- [Your instructions]
Please copy out each of the records below verbatim, keeping every line unchanged and in its original order.

────

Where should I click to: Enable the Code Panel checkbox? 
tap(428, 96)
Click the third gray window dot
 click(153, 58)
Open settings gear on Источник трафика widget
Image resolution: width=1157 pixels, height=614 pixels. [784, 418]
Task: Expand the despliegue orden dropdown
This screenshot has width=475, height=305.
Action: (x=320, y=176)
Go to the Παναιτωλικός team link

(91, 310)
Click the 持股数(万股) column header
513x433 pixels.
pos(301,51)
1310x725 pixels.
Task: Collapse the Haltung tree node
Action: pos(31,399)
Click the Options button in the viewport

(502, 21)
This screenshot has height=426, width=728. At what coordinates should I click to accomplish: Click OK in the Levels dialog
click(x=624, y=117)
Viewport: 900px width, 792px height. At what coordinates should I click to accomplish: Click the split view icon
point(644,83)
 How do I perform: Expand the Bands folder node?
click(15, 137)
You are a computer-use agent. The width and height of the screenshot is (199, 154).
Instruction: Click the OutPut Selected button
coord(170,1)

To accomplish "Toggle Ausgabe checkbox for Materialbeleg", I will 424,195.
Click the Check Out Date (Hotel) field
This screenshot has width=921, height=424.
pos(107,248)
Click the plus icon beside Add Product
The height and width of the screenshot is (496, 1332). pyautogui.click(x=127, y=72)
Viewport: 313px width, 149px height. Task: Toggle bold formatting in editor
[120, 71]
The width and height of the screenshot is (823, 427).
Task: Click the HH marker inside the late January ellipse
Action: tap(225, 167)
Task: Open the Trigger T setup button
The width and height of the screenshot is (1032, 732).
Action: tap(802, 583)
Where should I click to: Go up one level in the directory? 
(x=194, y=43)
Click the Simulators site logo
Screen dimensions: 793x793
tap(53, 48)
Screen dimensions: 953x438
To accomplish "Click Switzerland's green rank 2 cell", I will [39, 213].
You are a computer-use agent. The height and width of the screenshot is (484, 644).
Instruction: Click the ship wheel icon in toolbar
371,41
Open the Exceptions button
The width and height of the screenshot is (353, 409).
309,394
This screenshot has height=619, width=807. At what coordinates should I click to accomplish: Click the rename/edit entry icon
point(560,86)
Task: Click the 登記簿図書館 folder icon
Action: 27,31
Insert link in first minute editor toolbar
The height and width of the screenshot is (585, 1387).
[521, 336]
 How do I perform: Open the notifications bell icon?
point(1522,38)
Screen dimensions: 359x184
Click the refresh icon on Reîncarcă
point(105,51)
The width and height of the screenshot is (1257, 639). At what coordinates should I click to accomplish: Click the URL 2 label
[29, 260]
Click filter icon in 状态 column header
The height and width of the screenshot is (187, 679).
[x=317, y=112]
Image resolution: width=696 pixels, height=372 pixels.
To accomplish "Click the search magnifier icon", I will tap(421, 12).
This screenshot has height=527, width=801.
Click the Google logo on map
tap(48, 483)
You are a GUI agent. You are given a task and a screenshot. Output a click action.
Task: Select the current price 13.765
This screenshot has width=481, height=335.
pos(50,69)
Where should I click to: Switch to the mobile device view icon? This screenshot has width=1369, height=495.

────

- [Task result]
Where should I click to: Enable the Code Panel checkbox? 
tap(428, 96)
Click the third gray window dot
 click(153, 58)
Open settings gear on Источник трафика widget
Image resolution: width=1157 pixels, height=614 pixels. [784, 418]
Task: Expand the despliegue orden dropdown
This screenshot has width=475, height=305.
Action: (x=320, y=176)
Go to the Παναιτωλικός team link

(91, 310)
Click the 持股数(万股) column header
513x433 pixels.
pos(301,51)
1310x725 pixels.
Task: Collapse the Haltung tree node
Action: pos(31,399)
Click the Options button in the viewport

(502, 21)
This screenshot has height=426, width=728. At what coordinates should I click to accomplish: Click OK in the Levels dialog
click(x=624, y=117)
Viewport: 900px width, 792px height. At what coordinates should I click to accomplish: Click the split view icon
point(644,83)
 How do I perform: Expand the Bands folder node?
click(15, 137)
You are a computer-use agent. The width and height of the screenshot is (199, 154).
Instruction: Click the OutPut Selected button
coord(170,1)

To accomplish "Toggle Ausgabe checkbox for Materialbeleg", I will 424,195.
Click the Check Out Date (Hotel) field
This screenshot has width=921, height=424.
pos(107,248)
Click the plus icon beside Add Product
The height and width of the screenshot is (496, 1332). pyautogui.click(x=127, y=72)
Viewport: 313px width, 149px height. Task: Toggle bold formatting in editor
[120, 71]
The width and height of the screenshot is (823, 427).
Task: Click the HH marker inside the late January ellipse
Action: tap(225, 167)
Task: Open the Trigger T setup button
The width and height of the screenshot is (1032, 732).
Action: tap(802, 583)
Where should I click to: Go up one level in the directory? 
(x=194, y=43)
Click the Simulators site logo
Screen dimensions: 793x793
tap(53, 48)
Screen dimensions: 953x438
To accomplish "Click Switzerland's green rank 2 cell", I will [39, 213].
You are a computer-use agent. The height and width of the screenshot is (484, 644).
Instruction: Click the ship wheel icon in toolbar
371,41
Open the Exceptions button
The width and height of the screenshot is (353, 409).
309,394
This screenshot has height=619, width=807. At what coordinates should I click to accomplish: Click the rename/edit entry icon
point(560,86)
Task: Click the 登記簿図書館 folder icon
Action: 27,31
Insert link in first minute editor toolbar
The height and width of the screenshot is (585, 1387).
[521, 336]
 How do I perform: Open the notifications bell icon?
point(1522,38)
Screen dimensions: 359x184
Click the refresh icon on Reîncarcă
point(105,51)
The width and height of the screenshot is (1257, 639). At what coordinates should I click to accomplish: Click the URL 2 label
[29, 260]
Click filter icon in 状态 column header
The height and width of the screenshot is (187, 679).
[x=317, y=112]
Image resolution: width=696 pixels, height=372 pixels.
To accomplish "Click the search magnifier icon", I will tap(421, 12).
This screenshot has height=527, width=801.
Click the Google logo on map
tap(48, 483)
You are a GUI agent. You are given a task and a screenshot. Output a click action.
Task: Select the current price 13.765
This screenshot has width=481, height=335.
pos(50,69)
Where should I click to: Switch to the mobile device view icon? This screenshot has width=1369, height=495.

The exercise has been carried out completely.